In this exercise, every entry is to be transcribed exactly as written.

● Collected data entries

# # # # #

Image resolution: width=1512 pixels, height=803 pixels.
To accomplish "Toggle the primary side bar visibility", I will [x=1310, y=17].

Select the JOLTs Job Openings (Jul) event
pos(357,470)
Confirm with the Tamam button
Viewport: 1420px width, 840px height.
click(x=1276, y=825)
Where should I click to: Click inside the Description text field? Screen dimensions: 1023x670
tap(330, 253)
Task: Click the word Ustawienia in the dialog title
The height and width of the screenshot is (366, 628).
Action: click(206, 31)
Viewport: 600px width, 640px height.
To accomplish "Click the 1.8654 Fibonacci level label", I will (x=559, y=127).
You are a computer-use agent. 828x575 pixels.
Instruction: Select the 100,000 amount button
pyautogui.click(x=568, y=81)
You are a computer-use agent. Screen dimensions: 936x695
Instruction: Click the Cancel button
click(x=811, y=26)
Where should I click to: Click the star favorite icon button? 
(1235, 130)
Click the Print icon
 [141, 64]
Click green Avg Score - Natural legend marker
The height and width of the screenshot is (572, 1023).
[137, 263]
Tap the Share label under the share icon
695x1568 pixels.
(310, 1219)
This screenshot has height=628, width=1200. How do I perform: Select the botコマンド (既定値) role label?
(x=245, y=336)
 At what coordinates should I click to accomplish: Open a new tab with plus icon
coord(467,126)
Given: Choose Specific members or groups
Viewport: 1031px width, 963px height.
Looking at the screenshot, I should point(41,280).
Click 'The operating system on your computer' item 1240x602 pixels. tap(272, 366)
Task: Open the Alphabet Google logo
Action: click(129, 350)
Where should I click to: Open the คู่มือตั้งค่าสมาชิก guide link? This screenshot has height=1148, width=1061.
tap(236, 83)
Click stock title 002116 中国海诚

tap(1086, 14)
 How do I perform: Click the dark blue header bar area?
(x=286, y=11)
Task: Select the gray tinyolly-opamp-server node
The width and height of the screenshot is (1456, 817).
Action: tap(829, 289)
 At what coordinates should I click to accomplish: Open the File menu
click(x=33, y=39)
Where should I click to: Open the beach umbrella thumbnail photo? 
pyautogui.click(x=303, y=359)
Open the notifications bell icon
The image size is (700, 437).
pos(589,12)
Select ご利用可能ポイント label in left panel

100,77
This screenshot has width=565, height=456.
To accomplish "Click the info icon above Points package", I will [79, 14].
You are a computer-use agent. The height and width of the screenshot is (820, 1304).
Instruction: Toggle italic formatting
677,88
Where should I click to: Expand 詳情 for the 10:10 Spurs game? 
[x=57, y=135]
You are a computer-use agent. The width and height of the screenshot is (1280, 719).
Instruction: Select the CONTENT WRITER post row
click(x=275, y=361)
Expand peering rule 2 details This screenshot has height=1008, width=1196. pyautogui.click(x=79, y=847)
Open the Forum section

# # # # #

● WRITTEN RESPONSE
Image resolution: width=1512 pixels, height=803 pixels.
To accomplish "Toggle the primary side bar visibility", I will [x=1310, y=17].

Select the JOLTs Job Openings (Jul) event
pos(357,470)
Confirm with the Tamam button
Viewport: 1420px width, 840px height.
click(x=1276, y=825)
Where should I click to: Click inside the Description text field? Screen dimensions: 1023x670
tap(330, 253)
Task: Click the word Ustawienia in the dialog title
The height and width of the screenshot is (366, 628).
Action: click(206, 31)
Viewport: 600px width, 640px height.
To accomplish "Click the 1.8654 Fibonacci level label", I will (x=559, y=127).
You are a computer-use agent. 828x575 pixels.
Instruction: Select the 100,000 amount button
pyautogui.click(x=568, y=81)
You are a computer-use agent. Screen dimensions: 936x695
Instruction: Click the Cancel button
click(x=811, y=26)
Where should I click to: Click the star favorite icon button? 
(1235, 130)
Click the Print icon
 [141, 64]
Click green Avg Score - Natural legend marker
The height and width of the screenshot is (572, 1023).
[137, 263]
Tap the Share label under the share icon
695x1568 pixels.
(310, 1219)
This screenshot has height=628, width=1200. How do I perform: Select the botコマンド (既定値) role label?
(x=245, y=336)
 At what coordinates should I click to accomplish: Open a new tab with plus icon
coord(467,126)
Given: Choose Specific members or groups
Viewport: 1031px width, 963px height.
Looking at the screenshot, I should point(41,280).
Click 'The operating system on your computer' item 1240x602 pixels. tap(272, 366)
Task: Open the Alphabet Google logo
Action: click(129, 350)
Where should I click to: Open the คู่มือตั้งค่าสมาชิก guide link? This screenshot has height=1148, width=1061.
tap(236, 83)
Click stock title 002116 中国海诚

tap(1086, 14)
 How do I perform: Click the dark blue header bar area?
(x=286, y=11)
Task: Select the gray tinyolly-opamp-server node
The width and height of the screenshot is (1456, 817).
Action: tap(829, 289)
 At what coordinates should I click to accomplish: Open the File menu
click(x=33, y=39)
Where should I click to: Open the beach umbrella thumbnail photo? 
pyautogui.click(x=303, y=359)
Open the notifications bell icon
The image size is (700, 437).
pos(589,12)
Select ご利用可能ポイント label in left panel

100,77
This screenshot has width=565, height=456.
To accomplish "Click the info icon above Points package", I will [79, 14].
You are a computer-use agent. The height and width of the screenshot is (820, 1304).
Instruction: Toggle italic formatting
677,88
Where should I click to: Expand 詳情 for the 10:10 Spurs game? 
[x=57, y=135]
You are a computer-use agent. The width and height of the screenshot is (1280, 719).
Instruction: Select the CONTENT WRITER post row
click(x=275, y=361)
Expand peering rule 2 details This screenshot has height=1008, width=1196. pyautogui.click(x=79, y=847)
Open the Forum section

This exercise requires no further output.